Wednesday, September 24, 2003

Newsday.com - Music of Elegant Gravity Commemorates 9/11

Composer Stephen Hartke has written a new symphony (No. 3) as a response to September 11. In it he uses a translation--his own! Of the Anglo-Saxon poem "The Ruin."


Googling Mr. Hartke turns up this bio in which we learn that he and I have another weird connection besides Anglo-Saxon: we both lived in Orange, NJ at one time (although he was born there and I only lived there for a few years when I was ages 3-5). Another bio says that he has degrees from Yale (where he could have studied with Fred Robinson) and Penn (where he could have studied with Ted Irving) and UCSB. Maybe I'll email him and find out how he knows OE.


You can read Hartke's translation here in Google's cached html version or the original pdf (which is easier to read, but a pdf) here.

My quick take on the translation is that it's quite good. Hartke doesn't try for the meter (which might be suprising in a composer, but he is a modernist), but he does preserve the caesura and makes a stab at alliteration when he can.

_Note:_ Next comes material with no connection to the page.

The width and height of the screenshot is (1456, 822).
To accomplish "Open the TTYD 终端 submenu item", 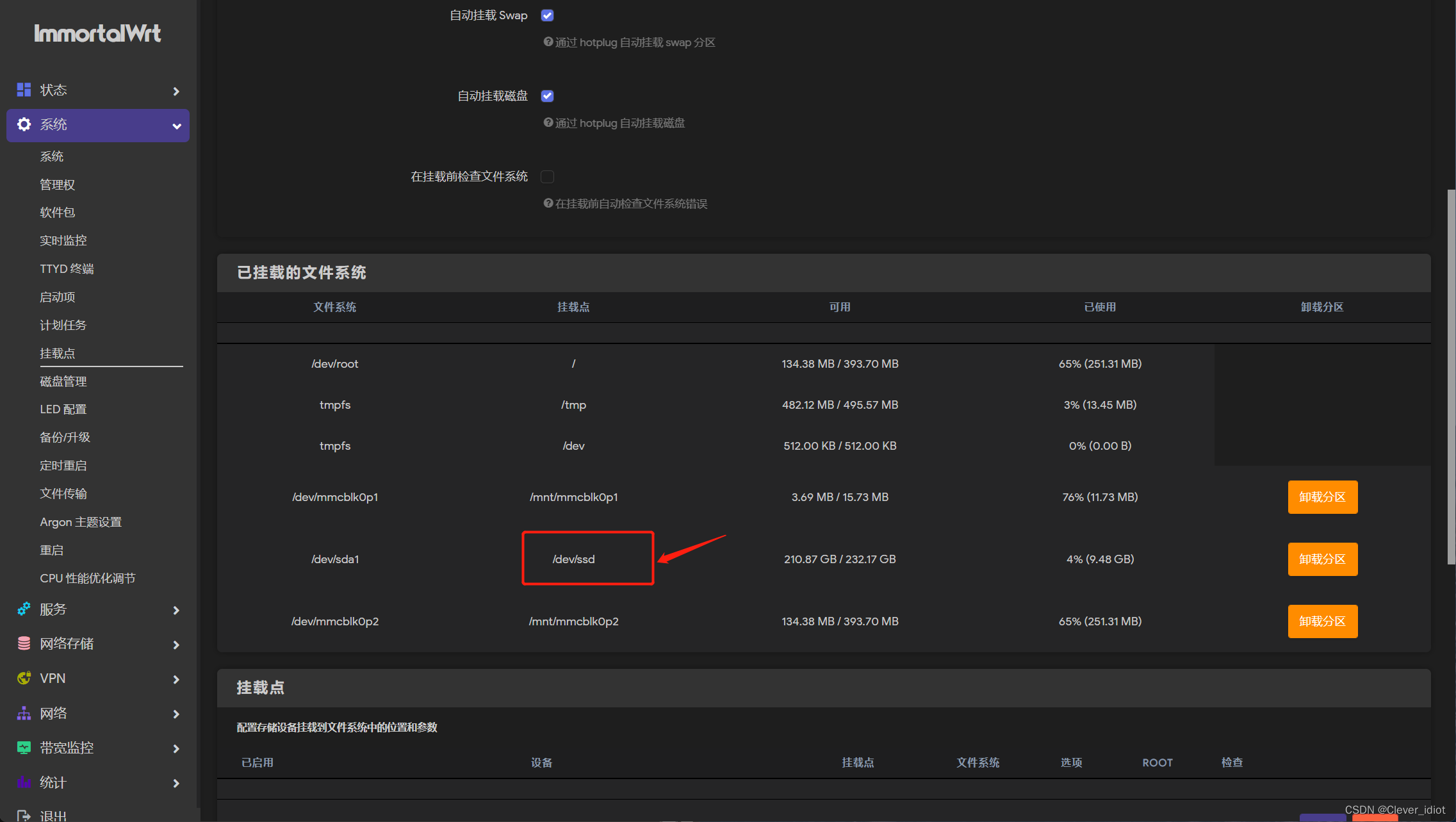I will (x=67, y=268).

I'm particularly interested in this adaptation because I'm in the very early stages of doing an article on "The Ruin" and King Edgar's 'coronation' at Bath. The first stages in the article are always doing your own translation of the poem, using a diplomatic text or a facsimile and trying not to be guided by scholarship (not at this stage). Tomorrow I'll try to talk about that, and to go over the Hartke translation in more detail.